We can argue that the literature reviewed so far stresses only ‘traditional variables’

that is, ‘traits of governmental structure’, ‘the social environment of governments’ or

‘somewhat rigid mixture of the two’ as the determinants or foundation for democratic performance or the absence of same in a polity. As we have argued earlier, this tendency to classify the “non-political parts of the fundamental points of polities between the three contending ethnic nationalities as independent variables. However in studies that made effort to attempt in probing the root causes for low performance of democracy in the country has hardly fulfilled that quest adequately.

It is the candid view of this study that Horowitz (2000) theoretical framework, which he based on Ranking and Non-Ranking theory, is a tool that clears the path for a departure from this norm in this type of social research. By locating the determinants of a stable Democracy and Good governance, and precisely through those aspects of non-democratic view points that could be considered specifically on their “political”

traits, in the sense that the three ethnic nationalities belong to different political worlds, or through their non corresponding internal relations, which also show that each is enveloped by divergent philosophy of human identity.

The framework fills a void in the study of Democracy and Good Governance in a society divided through an internalised ethnic mindset, by serving as an appropriate tool for conducting studies in such societies. Horowitz’s framework is capable of illuminating the effort to explain Ethnic Mindset in polities of all kinds. The reason for that is because of how it could be applied to research situations to ensure that “the crucial x-variable would be one that involves both government and society simultaneously, not each separately. In this vein, one would argue that, the stability of any democratic society, and perhaps other polities, might be held to depend on the degree of cooperation between the tribal or ethnic groups within such society and the established governmental structure.

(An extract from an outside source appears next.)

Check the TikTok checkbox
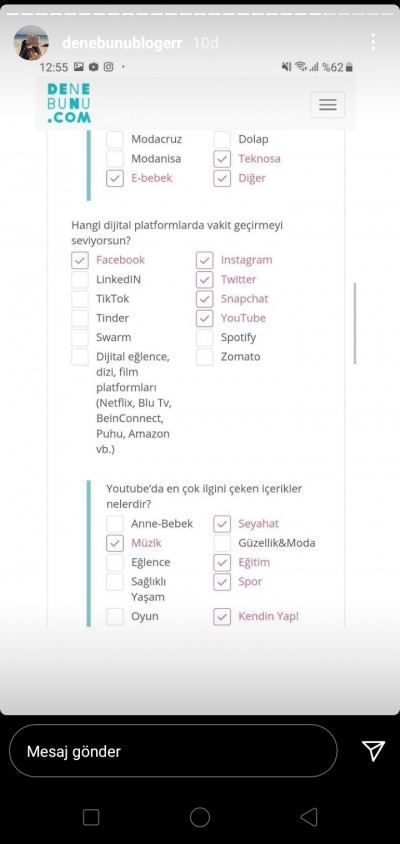Viewport: 400px width, 844px height. click(80, 299)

Indeed, democratic stability, not minding differences in ethnic political philosophy, is one out of the several possible roles that “cooperation between ethnic nationalities and established governmental structure” can guarantee. Cooperation serves as a backbone, and as well as a potential mediating and higher-order variable in the preservation of democracy and good governance, and also in checkmating the negative influence of ethnic mindset on governmental performance in polities.

Horowitz (2000) framework is partly validated by the deliberate manner in which it is steeped in sound ethnological as well as sociological tenets. The argument that men are able effectively to carry-out political responsibilities, if their ready acquired norms and behaviour substantially equip them for such task and, if the norms and practices required by their concurrent social responsibilities do not create hiccups or painful ambivalences as well as contradictions with their political ones.

The derivative hypotheses in the framework are such that they relate “ranking patterns to the cooperation and stability of a society’s administrative structure”.

(Horowitz 2000: 22-29). It implies that “ranking between contending tribal or ethnic groups and cooperation among them in political decision making process are the two principal factors affecting democratic politics in divided societies. Hence the following hypothetical postulations which said that: “High performance by a government requires compromise between the contending tribal groups and inconsonance with the established governmental structures; and high democratic performance requires consonance among the elements of the various fundamental issues in a society, can be said to connect to the situation under review. The consequence of lack of compromise between the contending factors and lack of consonance in relation to those vital organs in the state authority will certainly result to very low performance in Good Governance by a government in any aspiring democratic society like Nigeria.